I shall not say much about the parting. They parted in tears and in sorrow, that is all; with many a fond vow, with many a fond embrace.
It has often grieved me to think how very little Englishmen know about our most beautiful Scottish songs. Though but a little simple thing, “The Pairtin’” (parting) is assuredly one of the most plaintively melodious I know of in any language. It is very àpropos to the parting of Reginald and Annie o’ the Banks o’ Dee.
“Mary, dearest maid, I leave thee,
Home and friends, and country dear,
Oh, ne’er let our pairtin’ grieve thee,
Happier days may soon be here.
“See, yon bark so proudly bounding,
Soon shall bear me o’er the sea;
Hark! the trumpet loudly sounding,
Calls me far from love and thee.
“Summer flowers shall cease to blossom,
Streams run backward from the sea;
Cold in death must be this bosom
Ere it cease to throb for thee.
“Fare thee well—may every blessing
Shed by Heaven around thee fa’;
One last time thy lov’d form pressing—
Think on me when far awa’.”
“If you would keep song in your hearts,” says a writer of genius, “learn to sing. There is more merit in melody than most people are aware of. Even the cobbler who smoothes his wax-ends with a song will do as much work in a day as one given to ill-nature would do in a week.
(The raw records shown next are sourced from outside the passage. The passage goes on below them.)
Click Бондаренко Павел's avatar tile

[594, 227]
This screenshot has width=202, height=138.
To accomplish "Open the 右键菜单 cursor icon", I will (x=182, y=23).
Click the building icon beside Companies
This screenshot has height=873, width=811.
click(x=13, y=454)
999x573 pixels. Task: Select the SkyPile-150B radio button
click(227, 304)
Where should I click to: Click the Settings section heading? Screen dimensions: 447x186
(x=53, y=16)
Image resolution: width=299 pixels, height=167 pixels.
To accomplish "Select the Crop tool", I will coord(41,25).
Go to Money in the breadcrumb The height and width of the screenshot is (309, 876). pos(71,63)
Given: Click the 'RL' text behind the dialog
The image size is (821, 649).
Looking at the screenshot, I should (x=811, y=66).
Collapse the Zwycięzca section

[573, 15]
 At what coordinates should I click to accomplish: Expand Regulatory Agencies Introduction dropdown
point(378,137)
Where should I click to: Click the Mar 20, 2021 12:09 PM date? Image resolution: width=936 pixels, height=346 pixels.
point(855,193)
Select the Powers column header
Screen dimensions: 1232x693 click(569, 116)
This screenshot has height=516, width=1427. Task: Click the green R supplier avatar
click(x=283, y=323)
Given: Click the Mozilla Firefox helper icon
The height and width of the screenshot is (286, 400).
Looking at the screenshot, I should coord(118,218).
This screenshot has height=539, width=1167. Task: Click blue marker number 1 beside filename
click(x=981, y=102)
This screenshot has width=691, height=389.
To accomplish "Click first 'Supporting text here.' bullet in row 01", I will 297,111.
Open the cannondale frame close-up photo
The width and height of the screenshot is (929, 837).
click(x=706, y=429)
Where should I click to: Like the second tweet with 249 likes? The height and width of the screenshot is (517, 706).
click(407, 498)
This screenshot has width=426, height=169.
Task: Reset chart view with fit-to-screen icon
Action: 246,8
Songs are like sunshine, they run to cheerfulness, and fill the bosom with such buoyancy, that for the time being you feel filled with June air or like a meadow of clover in blossom.”
How lonely the gardens and the Hall itself seemed to Annie now that her lover had gone, and how sad at heart was she!
Well, and how reluctant am I myself to leave all these pleasant scenes, and bring before the mind’s eye an event so terrible and a deed so dark that I almost shudder as I describe it; but as the evolution of this ower-true tale depends upon it, I am obliged to.
First, I must tell you that just two days before joining his ship, Reginald had to go to Aberdeen to see friends and bid them adieu.
But it happened that Craig Nicol had made a visit on foot to Aberdeen about the same time. Thirty, or even forty, miles was not too much for a sturdy young fellow like him. He had told his housekeeper a week before that he was to draw money from the bank—a considerable sum, too.
This was foolish of him, for the garrulous old woman not only boasted to the neighbouring servants of the wealth of her master, but even told them the day he would leave for the town.